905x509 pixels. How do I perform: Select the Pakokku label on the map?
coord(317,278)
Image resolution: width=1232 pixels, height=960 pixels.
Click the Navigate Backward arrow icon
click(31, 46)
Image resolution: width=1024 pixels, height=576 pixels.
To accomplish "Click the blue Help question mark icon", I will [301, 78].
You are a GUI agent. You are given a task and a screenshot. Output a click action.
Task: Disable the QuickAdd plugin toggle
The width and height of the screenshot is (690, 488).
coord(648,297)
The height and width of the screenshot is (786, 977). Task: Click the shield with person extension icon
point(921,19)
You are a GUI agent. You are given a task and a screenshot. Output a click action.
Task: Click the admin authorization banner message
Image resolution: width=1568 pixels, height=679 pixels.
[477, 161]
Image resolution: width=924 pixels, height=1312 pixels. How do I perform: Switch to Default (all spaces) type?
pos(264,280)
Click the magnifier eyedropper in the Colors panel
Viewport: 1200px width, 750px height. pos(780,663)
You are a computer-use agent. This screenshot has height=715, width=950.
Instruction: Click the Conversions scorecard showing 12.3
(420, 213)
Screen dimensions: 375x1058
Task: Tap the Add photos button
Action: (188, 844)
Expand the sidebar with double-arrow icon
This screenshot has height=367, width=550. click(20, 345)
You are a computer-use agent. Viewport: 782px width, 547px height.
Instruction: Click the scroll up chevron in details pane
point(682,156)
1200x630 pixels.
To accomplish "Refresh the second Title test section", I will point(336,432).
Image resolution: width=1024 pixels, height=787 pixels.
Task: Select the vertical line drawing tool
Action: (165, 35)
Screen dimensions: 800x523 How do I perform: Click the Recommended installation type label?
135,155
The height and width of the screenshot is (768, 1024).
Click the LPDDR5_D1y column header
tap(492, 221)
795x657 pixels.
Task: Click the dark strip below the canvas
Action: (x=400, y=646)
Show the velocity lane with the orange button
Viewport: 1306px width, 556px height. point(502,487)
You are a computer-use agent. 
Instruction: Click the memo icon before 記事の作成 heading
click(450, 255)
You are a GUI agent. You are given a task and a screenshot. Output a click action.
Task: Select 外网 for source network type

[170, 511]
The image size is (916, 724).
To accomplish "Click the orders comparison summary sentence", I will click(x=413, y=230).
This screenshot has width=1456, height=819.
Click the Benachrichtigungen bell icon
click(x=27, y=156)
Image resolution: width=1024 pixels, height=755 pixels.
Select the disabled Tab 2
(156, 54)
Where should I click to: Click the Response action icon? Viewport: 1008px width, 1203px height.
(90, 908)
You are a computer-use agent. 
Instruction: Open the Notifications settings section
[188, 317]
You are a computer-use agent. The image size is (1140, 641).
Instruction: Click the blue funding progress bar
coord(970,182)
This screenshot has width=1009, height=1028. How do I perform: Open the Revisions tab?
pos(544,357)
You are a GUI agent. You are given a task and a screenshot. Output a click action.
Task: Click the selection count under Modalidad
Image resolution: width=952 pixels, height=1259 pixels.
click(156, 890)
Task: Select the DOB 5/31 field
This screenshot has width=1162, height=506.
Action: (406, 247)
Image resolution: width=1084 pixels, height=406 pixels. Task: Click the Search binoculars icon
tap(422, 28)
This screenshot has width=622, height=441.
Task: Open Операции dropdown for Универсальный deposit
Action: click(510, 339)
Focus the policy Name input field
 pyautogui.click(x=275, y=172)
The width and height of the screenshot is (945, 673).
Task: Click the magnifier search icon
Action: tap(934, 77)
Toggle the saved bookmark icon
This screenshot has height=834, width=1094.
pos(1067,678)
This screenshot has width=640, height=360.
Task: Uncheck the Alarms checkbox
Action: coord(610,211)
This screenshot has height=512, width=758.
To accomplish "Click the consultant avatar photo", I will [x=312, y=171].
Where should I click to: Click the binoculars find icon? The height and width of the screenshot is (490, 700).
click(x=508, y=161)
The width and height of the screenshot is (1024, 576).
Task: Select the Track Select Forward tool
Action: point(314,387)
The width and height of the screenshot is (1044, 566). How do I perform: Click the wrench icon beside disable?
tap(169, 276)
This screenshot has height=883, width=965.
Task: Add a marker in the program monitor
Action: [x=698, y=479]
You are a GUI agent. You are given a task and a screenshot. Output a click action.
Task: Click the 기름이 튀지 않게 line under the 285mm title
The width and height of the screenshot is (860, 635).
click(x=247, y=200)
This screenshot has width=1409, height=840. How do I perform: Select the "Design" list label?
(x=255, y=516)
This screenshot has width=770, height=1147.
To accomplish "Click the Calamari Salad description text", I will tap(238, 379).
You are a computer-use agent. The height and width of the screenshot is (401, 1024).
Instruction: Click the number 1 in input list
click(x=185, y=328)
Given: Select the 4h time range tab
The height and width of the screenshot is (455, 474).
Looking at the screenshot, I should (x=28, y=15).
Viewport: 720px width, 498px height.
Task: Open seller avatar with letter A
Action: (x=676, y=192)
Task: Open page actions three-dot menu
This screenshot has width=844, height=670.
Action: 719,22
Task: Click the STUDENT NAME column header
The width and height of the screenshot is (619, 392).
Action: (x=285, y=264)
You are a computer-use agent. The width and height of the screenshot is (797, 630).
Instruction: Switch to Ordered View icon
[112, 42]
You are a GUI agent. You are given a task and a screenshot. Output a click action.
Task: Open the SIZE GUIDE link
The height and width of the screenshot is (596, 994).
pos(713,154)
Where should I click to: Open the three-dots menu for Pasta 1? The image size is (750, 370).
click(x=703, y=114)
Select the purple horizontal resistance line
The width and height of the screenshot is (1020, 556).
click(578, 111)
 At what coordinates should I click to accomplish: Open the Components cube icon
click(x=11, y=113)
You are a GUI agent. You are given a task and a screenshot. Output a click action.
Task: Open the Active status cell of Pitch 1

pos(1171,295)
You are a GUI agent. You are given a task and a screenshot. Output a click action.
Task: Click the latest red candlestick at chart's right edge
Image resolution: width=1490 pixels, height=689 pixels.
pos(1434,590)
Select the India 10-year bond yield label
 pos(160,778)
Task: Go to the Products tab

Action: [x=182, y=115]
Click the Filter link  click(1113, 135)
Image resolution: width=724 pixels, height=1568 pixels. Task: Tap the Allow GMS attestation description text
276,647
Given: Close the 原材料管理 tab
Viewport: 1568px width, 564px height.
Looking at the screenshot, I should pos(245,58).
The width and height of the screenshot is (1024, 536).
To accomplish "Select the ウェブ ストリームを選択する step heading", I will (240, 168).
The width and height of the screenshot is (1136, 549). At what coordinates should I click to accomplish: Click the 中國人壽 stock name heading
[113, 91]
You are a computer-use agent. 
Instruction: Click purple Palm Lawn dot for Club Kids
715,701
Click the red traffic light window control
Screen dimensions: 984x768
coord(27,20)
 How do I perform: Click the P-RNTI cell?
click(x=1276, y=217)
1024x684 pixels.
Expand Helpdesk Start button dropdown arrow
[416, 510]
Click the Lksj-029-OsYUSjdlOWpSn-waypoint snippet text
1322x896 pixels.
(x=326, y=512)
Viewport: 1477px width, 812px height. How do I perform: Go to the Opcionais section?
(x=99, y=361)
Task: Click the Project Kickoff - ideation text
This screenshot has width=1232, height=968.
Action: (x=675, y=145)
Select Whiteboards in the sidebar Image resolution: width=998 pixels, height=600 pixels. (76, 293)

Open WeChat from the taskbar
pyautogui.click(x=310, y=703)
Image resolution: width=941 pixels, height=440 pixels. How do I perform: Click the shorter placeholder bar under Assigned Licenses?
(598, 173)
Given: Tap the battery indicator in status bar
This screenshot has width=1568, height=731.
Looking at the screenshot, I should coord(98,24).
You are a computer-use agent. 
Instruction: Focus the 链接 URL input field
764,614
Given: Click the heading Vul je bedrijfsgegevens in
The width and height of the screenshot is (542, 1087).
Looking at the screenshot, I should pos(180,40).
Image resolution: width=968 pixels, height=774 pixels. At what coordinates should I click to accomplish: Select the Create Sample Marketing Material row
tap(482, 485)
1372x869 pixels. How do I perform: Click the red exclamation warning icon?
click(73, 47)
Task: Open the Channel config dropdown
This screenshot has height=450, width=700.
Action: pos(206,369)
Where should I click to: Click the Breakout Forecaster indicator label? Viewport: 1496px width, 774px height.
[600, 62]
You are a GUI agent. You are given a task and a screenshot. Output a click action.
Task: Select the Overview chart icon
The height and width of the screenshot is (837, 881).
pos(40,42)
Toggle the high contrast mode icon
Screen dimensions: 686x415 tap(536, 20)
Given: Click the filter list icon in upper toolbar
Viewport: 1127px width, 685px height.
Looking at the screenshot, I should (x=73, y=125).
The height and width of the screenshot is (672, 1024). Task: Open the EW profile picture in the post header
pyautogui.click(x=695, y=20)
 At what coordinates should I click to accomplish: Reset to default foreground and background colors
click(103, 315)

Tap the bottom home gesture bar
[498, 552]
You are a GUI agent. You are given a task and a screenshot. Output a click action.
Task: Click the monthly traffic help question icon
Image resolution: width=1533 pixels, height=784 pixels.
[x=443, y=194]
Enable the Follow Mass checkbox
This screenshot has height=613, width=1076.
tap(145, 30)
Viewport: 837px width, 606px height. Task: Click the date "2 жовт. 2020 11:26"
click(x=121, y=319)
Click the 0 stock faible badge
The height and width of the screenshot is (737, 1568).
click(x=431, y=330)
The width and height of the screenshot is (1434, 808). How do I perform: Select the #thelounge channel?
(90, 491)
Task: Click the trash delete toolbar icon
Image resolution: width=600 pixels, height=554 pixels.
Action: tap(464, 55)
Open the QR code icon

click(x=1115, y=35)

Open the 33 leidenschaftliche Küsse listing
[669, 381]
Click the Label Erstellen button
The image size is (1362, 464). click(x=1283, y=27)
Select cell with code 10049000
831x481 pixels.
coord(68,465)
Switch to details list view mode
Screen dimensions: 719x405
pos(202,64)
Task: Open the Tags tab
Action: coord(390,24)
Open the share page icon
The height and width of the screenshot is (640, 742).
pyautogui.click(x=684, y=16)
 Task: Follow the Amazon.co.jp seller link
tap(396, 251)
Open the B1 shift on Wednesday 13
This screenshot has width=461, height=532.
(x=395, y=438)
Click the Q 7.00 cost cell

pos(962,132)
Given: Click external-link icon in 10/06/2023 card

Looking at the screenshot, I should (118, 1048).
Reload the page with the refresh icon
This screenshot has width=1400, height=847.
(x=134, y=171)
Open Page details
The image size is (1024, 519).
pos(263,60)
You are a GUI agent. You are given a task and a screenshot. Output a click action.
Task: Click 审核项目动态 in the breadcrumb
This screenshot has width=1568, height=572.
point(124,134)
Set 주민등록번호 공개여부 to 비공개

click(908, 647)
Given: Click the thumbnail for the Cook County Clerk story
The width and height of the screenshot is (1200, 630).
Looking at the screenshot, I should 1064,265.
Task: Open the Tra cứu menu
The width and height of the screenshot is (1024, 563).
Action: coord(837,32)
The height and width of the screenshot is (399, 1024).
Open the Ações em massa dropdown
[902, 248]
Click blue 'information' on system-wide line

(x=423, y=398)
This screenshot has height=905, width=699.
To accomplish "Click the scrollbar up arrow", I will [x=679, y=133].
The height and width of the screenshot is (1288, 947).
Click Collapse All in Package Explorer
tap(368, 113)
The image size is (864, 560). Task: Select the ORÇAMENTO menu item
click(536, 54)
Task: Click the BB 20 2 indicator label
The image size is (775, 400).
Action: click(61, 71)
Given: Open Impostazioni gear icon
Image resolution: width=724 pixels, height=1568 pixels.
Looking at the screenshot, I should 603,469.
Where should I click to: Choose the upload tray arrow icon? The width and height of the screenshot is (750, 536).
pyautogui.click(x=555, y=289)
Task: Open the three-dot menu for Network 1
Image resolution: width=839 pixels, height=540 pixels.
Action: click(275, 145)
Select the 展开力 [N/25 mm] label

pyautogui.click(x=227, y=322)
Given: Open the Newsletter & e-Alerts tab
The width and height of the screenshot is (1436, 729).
┄┄┄┄┄┄┄┄┄┄
(To do):
Repeat exactly the lines from the one containing "The height and width of the screenshot is (1288, 947)." to the end of the records.

(Written solution):
The height and width of the screenshot is (1288, 947).
Click Collapse All in Package Explorer
tap(368, 113)
The image size is (864, 560). Task: Select the ORÇAMENTO menu item
click(536, 54)
Task: Click the BB 20 2 indicator label
The image size is (775, 400).
Action: click(61, 71)
Given: Open Impostazioni gear icon
Image resolution: width=724 pixels, height=1568 pixels.
Looking at the screenshot, I should 603,469.
Where should I click to: Choose the upload tray arrow icon? The width and height of the screenshot is (750, 536).
pyautogui.click(x=555, y=289)
Task: Open the three-dot menu for Network 1
Image resolution: width=839 pixels, height=540 pixels.
Action: click(275, 145)
Select the 展开力 [N/25 mm] label

pyautogui.click(x=227, y=322)
Given: Open the Newsletter & e-Alerts tab
The width and height of the screenshot is (1436, 729).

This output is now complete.